*** Opening Excerpted records ***
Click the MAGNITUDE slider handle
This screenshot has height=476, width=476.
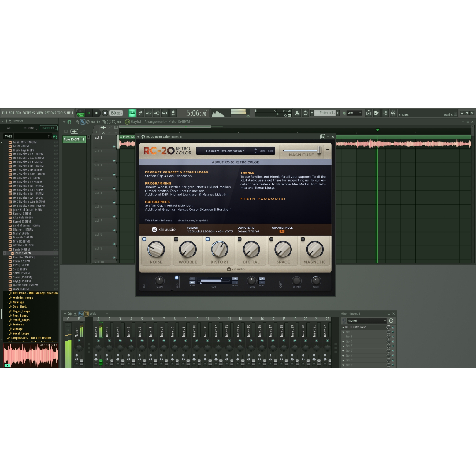pyautogui.click(x=319, y=150)
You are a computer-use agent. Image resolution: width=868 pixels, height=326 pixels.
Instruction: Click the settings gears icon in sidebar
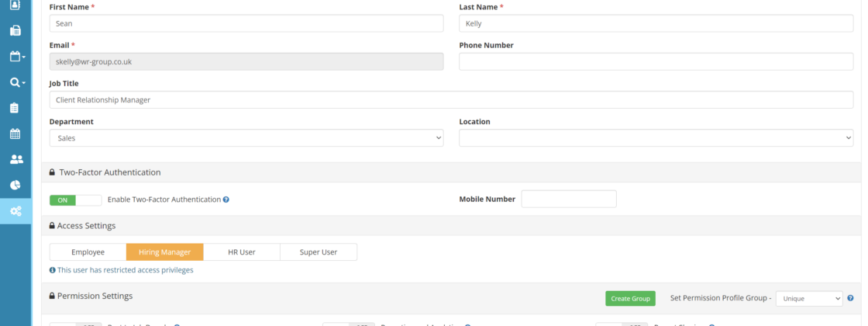pos(16,211)
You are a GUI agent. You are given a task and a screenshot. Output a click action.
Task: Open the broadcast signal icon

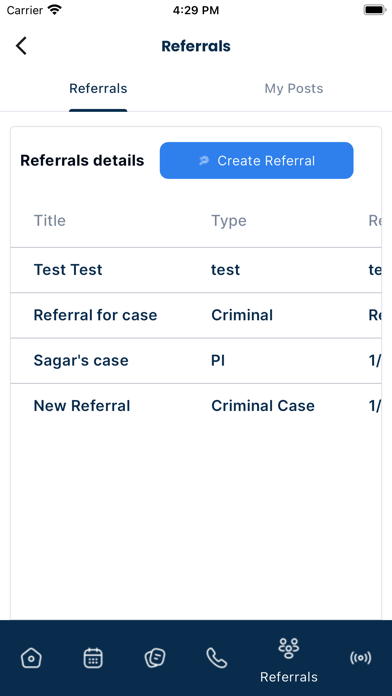tap(360, 658)
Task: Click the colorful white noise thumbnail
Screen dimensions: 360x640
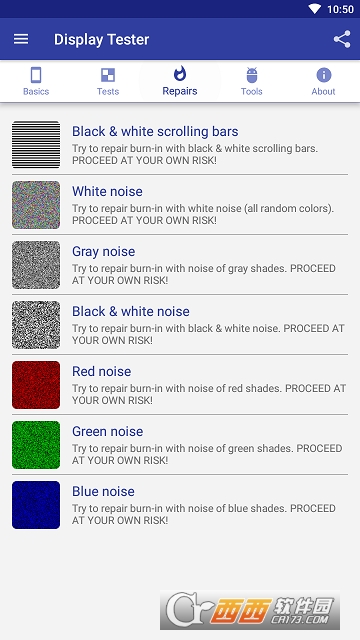Action: coord(36,204)
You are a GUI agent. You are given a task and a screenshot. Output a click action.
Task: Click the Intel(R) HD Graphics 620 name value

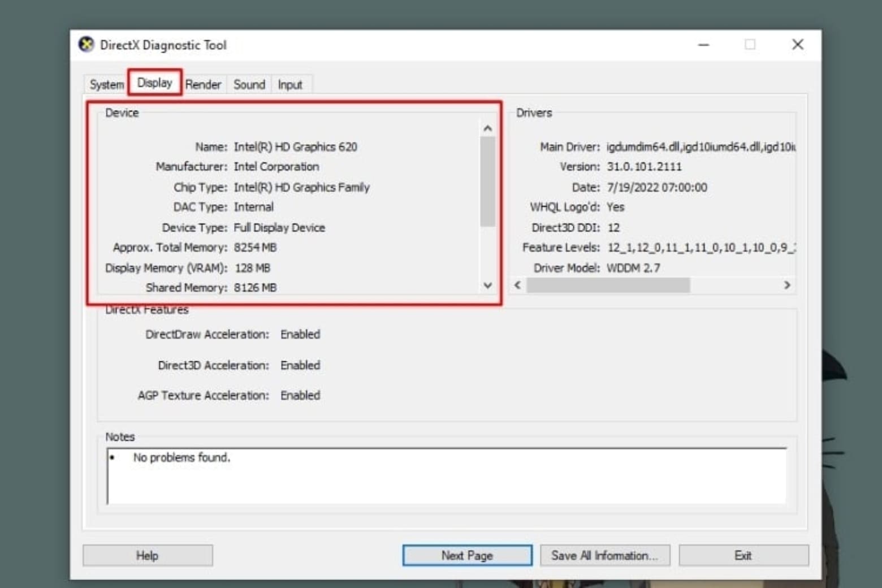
*** Closing Excerpted records ***
- _Task requirements_
Give all the records again, exactly, without images.

- _Solution for this task_
Click the MAGNITUDE slider handle
This screenshot has height=476, width=476.
pyautogui.click(x=319, y=150)
You are a computer-use agent. Image resolution: width=868 pixels, height=326 pixels.
Instruction: Click the settings gears icon in sidebar
pos(16,211)
You are a GUI agent. You are given a task and a screenshot. Output a click action.
Task: Open the broadcast signal icon

tap(360, 658)
Task: Click the colorful white noise thumbnail
Screen dimensions: 360x640
Action: coord(36,204)
You are a GUI agent. You are given a task and a screenshot. Output a click action.
Task: Click the Intel(R) HD Graphics 620 name value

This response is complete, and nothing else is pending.